L'INAUGURATION

 

 

 

    Quand enfin toutes les démarches sont accomplies, que les problèmes sont résolus et les travaux terminés, l'inauguration a lieu.

 

     Partout elle est organisée avec le lustre des grands événements et elle est vécue dans la ferveur des grandes émotions. Services funèbres, défilés, discours, dépôts de gerbes, appel des noms, sonnerie, musiques, feux d'artifice sont aux programmes.

 

       Les festivités sont précisées dans des programmes adressés à la population ou publiés dans les journaux. 

 

 

     Toute la population, et toutes les institutions y sont représentées.

 

 

      Et si le Préfet de l'époque n'a pas pu matériellement honorer de sa présence toutes ces inaugurations, celles-ci se font parfois en présence de personnalités qui donnent toute sa dimension à l'événement :

 

       le Général de Castelnau à Proyart le 28 septembre 1924, le général Nollet Ministre de la guerre le 12 octobre 1924 à Moreuil, le maréchal Foch à Abbeville (le 3 juin 1923), Edouard Herriot, alors Ministre de l'Instruction publique et des Beaux-Arts, à Roye le 21 juillet 1927.

 

 

Dans de nombreuses communes la question de la bénédiction du monument par l'autorité religieuse s'est posée renvoyant ainsi aux problèmes déjà évoqués par la croix latine.

 

Ainsi à Corbie en mai 1923 le Conseil décide par six voix contre trois et une abstention :

 

"de conserver la ligne de conduite que le Comité s'est imposée lors de son élection, c'est-à-dire préserver la neutralité du monument".

 

Ce qui provoqua la désapprobation du curé-doyen dans le Bulletin paroissial de Corbie n°27 d'octobre 1925 :

 

" [Le monument aux morts] fait grande et belle figure ... et au point de vue artistique il est au-dessus des critiques.

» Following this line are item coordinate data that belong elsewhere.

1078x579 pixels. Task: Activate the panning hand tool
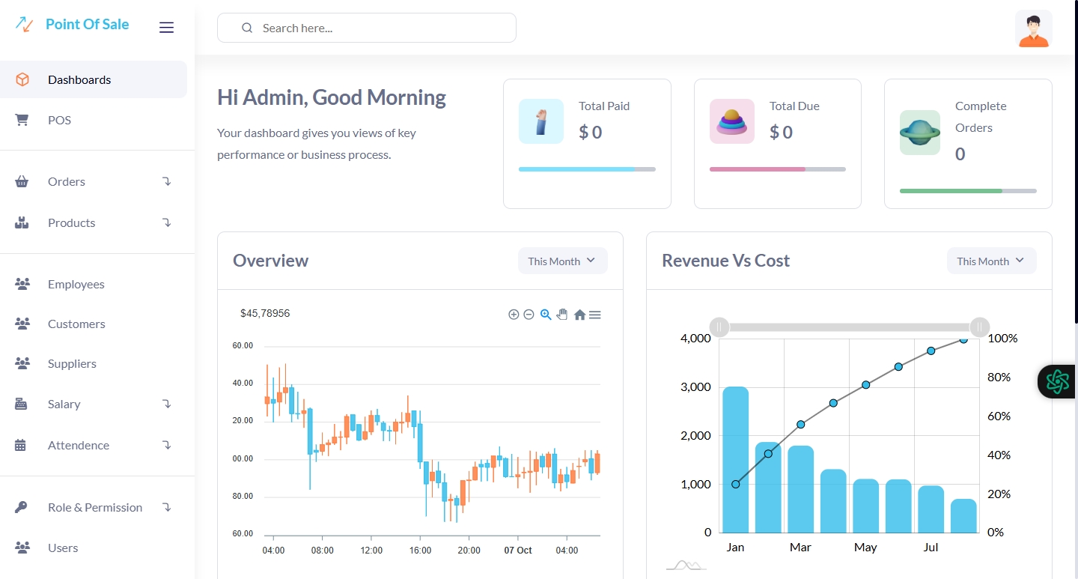(x=562, y=315)
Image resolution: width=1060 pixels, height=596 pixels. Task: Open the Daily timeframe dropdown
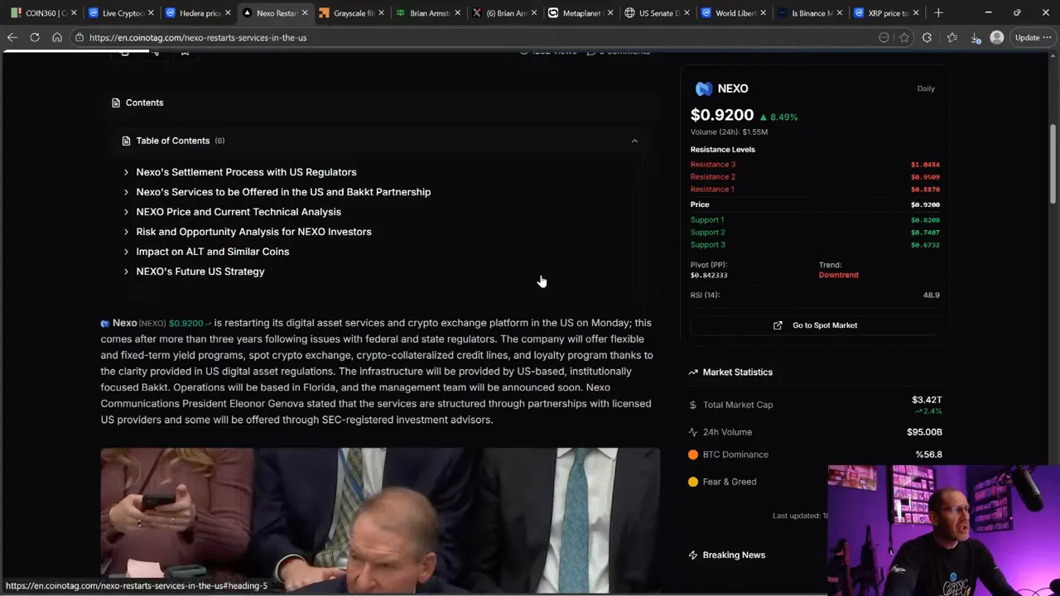926,89
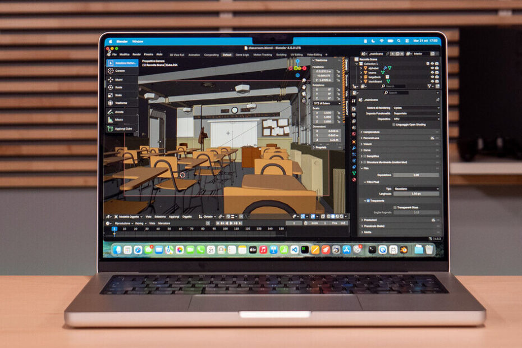Open the Aggiungi menu in viewport header

coord(175,217)
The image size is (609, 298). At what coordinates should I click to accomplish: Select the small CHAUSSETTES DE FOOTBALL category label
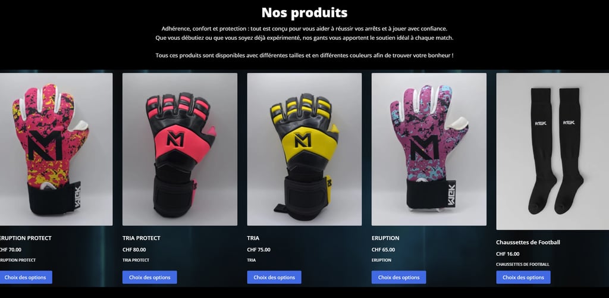coord(522,265)
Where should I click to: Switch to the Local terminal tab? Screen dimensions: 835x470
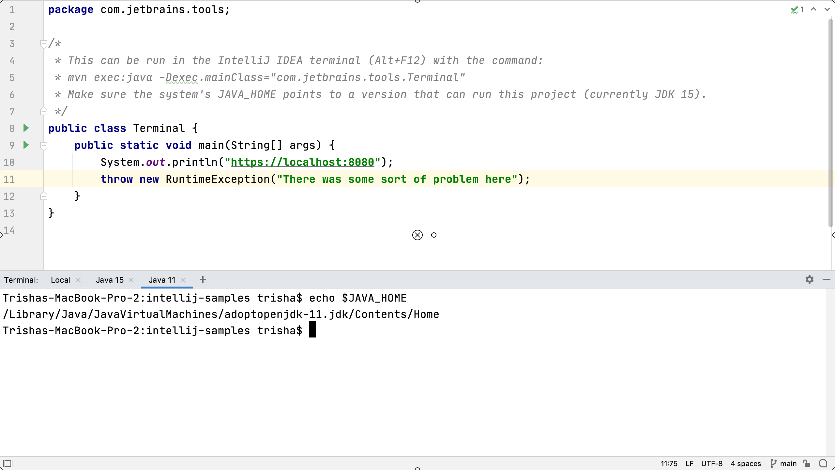tap(61, 280)
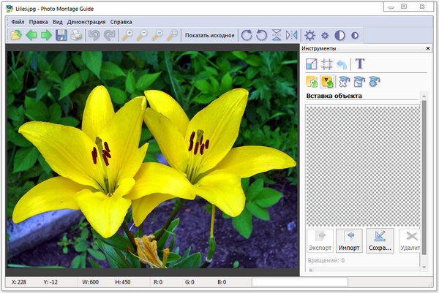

 La cérémonie d'inauguration en fut aussi belle que possible. On eût souhaité cependant que l'élément militaire y fût plus largement représenté. Mais là où le goupillon est exclu, une certaine logique demande que le sabre le soit également. La non bénédiction planera sur le monument comme un regret pour beaucoup".

 

Dénonçant ensuite le discours prononcé par un maire parlant au nom des élus du canton, discours qu'il jugeait sectaire, le curé terminait son article en ces termes :

 

"Il n'empêchera pas que le monument aux morts reste sacré pour tous, et que les chrétiens et les chrétiennes s'y arrêtent de temps en temps pour se signer de la Croix (oh horreur!) et même y prier la prière de la foi et de l'espérance"

 

Des critiques acerbes fusèrent aussi à l'encontre de certains journaux dont le compte-rendu de l'inauguration ne fut pas conforme à ce qu'attendait certains paroissiens. Ainsi un article du Renouveau de Ham de 1925 à propos de l'inauguration du monument de Corbie :

 

" Tel journal de la Somme auquel sont abonnés trop de catholiques naïfs, sous prétexte qu'il renseigne mieux que les autres, a totalement oublié de même signaler la Messe et la Bénédiction du Monument. Pour lui la fête a commencé à 11h et 1/2 ... c'est à dire qu'elle a été ratée puisque toute une partie annoncée sur tous les programmes N'A PAS EU LIEU ...

 

Le journal Bresle et Vimeuse d'octobre 1921 rapporte ainsi les propos d'un ancien combattant qui eut un vif échange avec la maire d'Oisemont :

 

"c'est un de ces bons paysans ... qui entendant de vos lèvres que le monument ne serait pas béni, eut le courage de prendre la parole pour vous dire : "je tiens à ce que le monument soit béni".

 

 

 

Corbie
Corbie
Oisemont
Oisemont

 

Si l'on en juge par les articles des journaux de l'époque, c'est dans la commune de Fouilloy que les diatribes furent les plus cinglantes :

 

"Dimanche dernier, a eu lieu l'inauguration du monument élevé à la mémoire des morts de la guerre. Contrairement à ce qui se passe dans les communes qui possèdent une municipalité intelligente - c'est-à-dire dans presque toutes - il n'y eut ni bénédiction ni prières ..." (Journal de Péronne 23 octobre 1921)

 

... On remarquera que l'armée pas plus que l'église ne fut représentée ... L'assistance fut très nombreuse comme il arrive toujours en pareille circonstance. Mais combien la cérémonie eût été plus brillante, combien surtout elle eût été plus consolante pour les familles en deuil, et comme elle eût laissé en toutes les âmes un meilleur souvenir, si les organisateurs ne s'étaient bêtement privés de précieux concours en froissant dans ses sentiments les plus respectables une très notable partie de la population" ...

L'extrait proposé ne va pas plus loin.